Symptoms: Pipeline doesn't start

Diagnostics:

# Validate .gitlab-ci.yml
gl-ci-lint < .gitlab-ci.yml

# Check CI/CD settings
# Project > Settings > CI/CD > General pipelines

Solutions:

  • Check if CI/CD is enabled for the project
  • Verify .gitlab-ci.yml is in repository root
  • Check pipeline must succeed setting isn't blocking
  • Review only/except or rules configuration

Jobs Failing Intermittently

Symptoms: Same job passes sometimes, fails others

Common causes:

  1. Flaky tests
  2. Race conditions
  3. Network timeouts
  4. Resource constraints
  5. Time-dependent tests

Identify flaky tests:

# GitHub Actions - Run multiple times
strategy:
  matrix:
    attempt: [1, 2, 3, 4, 5]
steps:
  - run: npm test

Solutions:

// Add retries to flaky tests
jest.retryTimes(3);

// Increase timeouts
jest.setTimeout(30000);

// Fix race conditions
await waitFor(() => expect(element).toBeInDocument(), {
  timeout: 5000
});

Network retry pattern:

- name: Install with retry
  uses: nick-invision/retry@v2
  with:
    timeout_minutes: 10
    max_attempts: 3
    command: npm ci

Timeout Errors

Symptoms: "Job exceeded maximum time" or similar

Solutions:

# GitHub Actions - Increase timeout
jobs:
  build:
    timeout-minutes: 60  # Default: 360

# GitLab CI
test:
  timeout: 2h  # Default: 1h

Optimize long-running jobs:

  • Add caching for dependencies
  • Split tests into parallel jobs
  • Use faster runners
  • Identify and optimize slow tests

Exit Code Errors

Symptoms: "Process completed with exit code 1"

Diagnostics:

# Add verbose logging
- run: npm test -- --verbose

# Check specific exit codes
- run: |
    npm test
    EXIT_CODE=$?
    echo "Exit code: $EXIT_CODE"
    if [ $EXIT_CODE -eq 127 ]; then
      echo "Command not found"
    elif [ $EXIT_CODE -eq 1 ]; then
      echo "General error"
    fi
    exit $EXIT_CODE

Common exit codes:

  • 1: General error
  • 2: Misuse of shell command
  • 126: Command cannot execute
  • 127: Command not found
  • 130: Terminated by Ctrl+C
  • 137: Killed (OOM)
  • 143: Terminated (SIGTERM)

Dependency Issues

"Module not found" or "Cannot find package"

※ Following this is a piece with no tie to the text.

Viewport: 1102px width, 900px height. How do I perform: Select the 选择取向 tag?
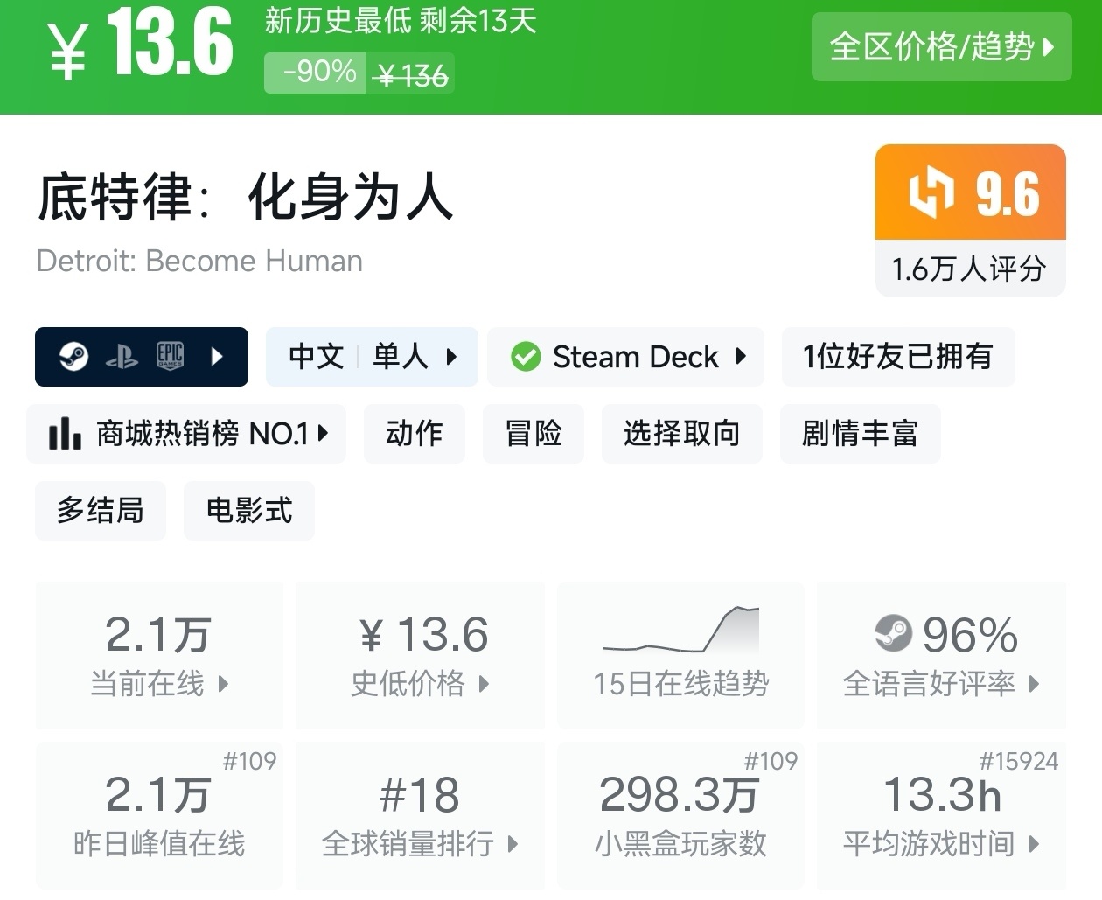[681, 433]
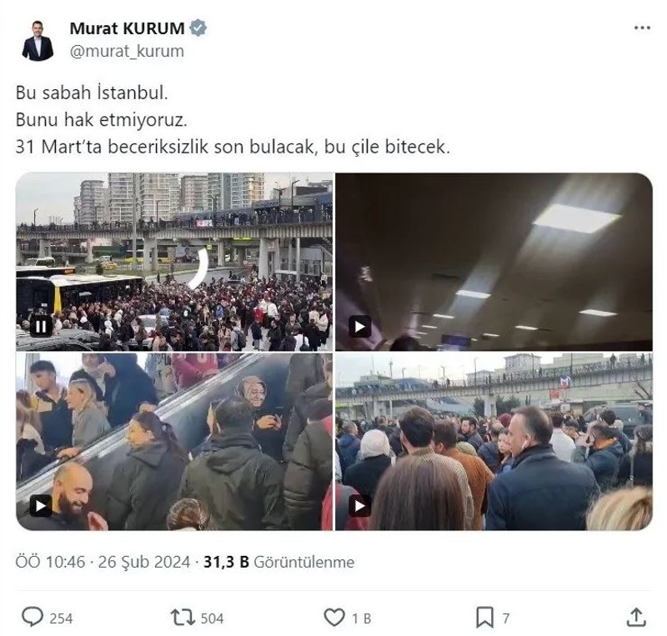Play the bottom-left escalator video
Image resolution: width=667 pixels, height=636 pixels.
pos(41,506)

Symptoms: Build fails with missing dependency error

Causes:

  1. Missing dependency in package.json
  2. Cache corruption
  3. Lock file out of sync
  4. Private package access issues

Solutions:

# Clear cache and reinstall
- run: rm -rf node_modules package-lock.json
- run: npm install

# Use npm ci for clean install
- run: npm ci

# Clear GitHub Actions cache
# Settings > Actions > Caches > Delete specific cache

# GitLab - clear cache
cache:
  key: $CI_COMMIT_REF_SLUG
  policy: push  # Force new cache

Version Conflicts

Symptoms: Dependency resolution errors, peer dependency warnings

Diagnostics:

# Check for conflicts
npm ls
npm outdated

# View dependency tree
npm list --depth=1

Solutions:

// Use overrides (package.json)
{
  "overrides": {
    "problematic-package": "2.0.0"
  }
}

// Or resolutions (Yarn)
{
  "resolutions": {
    "problematic-package": "2.0.0"
  }
}

Private Package Access

Symptoms: "401 Unauthorized" or "404 Not Found" for private packages

GitHub Packages:

- run: |
    echo "@myorg:registry=https://npm.pkg.github.com" >> .npmrc
    echo "//npm.pkg.github.com/:_authToken=${{ secrets.GITHUB_TOKEN }}" >> .npmrc
- run: npm ci

npm Registry:

- run: echo "//registry.npmjs.org/:_authToken=${{ secrets.NPM_TOKEN }}" >> .npmrc
- run: npm ci

GitLab Package Registry:

before_script:
  - echo "@mygroup:registry=${CI_API_V4_URL}/projects/${CI_PROJECT_ID}/packages/npm/" >> .npmrc
  - echo "${CI_API_V4_URL#https?}/projects/${CI_PROJECT_ID}/packages/npm/:_authToken=${CI_JOB_TOKEN}" >> .npmrc

Docker & Container Problems

"Cannot connect to Docker daemon"

Symptoms: Docker commands fail with connection error

GitHub Actions:

# Ensure Docker is available
runs-on: ubuntu-latest  # Has Docker pre-installed

steps:
  - run: docker ps  # Test Docker access

GitLab CI:

# Use Docker-in-Docker
image: docker:latest
services:
  - docker:dind

variables:
  DOCKER_HOST: tcp://docker:2376
  DOCKER_TLS_CERTDIR: "/certs"
  DOCKER_TLS_VERIFY: 1
  DOCKER_CERT_PATH: "$DOCKER_TLS_CERTDIR/client"

Image Pull Errors

Symptoms: "Error response from daemon: pull access denied" or timeout

Solutions:

# GitHub Actions - Login to registry
- uses: docker/login-action@v3
  with:
    registry: ghcr.io
    username: ${{ github.actor }}
    password: ${{ secrets.GITHUB_TOKEN }}

# Or for Docker Hub
- uses: docker/login-action@v3
  with:
    username: ${{ secrets.DOCKERHUB_USERNAME }}
    password: ${{ secrets.DOCKERHUB_TOKEN }}

# Add retry logic
- run: |
    for i in {1..3}; do
      docker pull myimage:latest && break
      sleep 5
    done

"No space left on device"

Symptoms: Docker build fails with disk space error

Solutions:

# GitHub Actions - Clean up space
- run: docker system prune -af --volumes

# Or use built-in action
- uses: jlumbroso/free-disk-space@main
  with:
    tool-cache: true
    android: true
    dotnet: true

# GitLab - configure runner
[[runners]]
  [runners.docker]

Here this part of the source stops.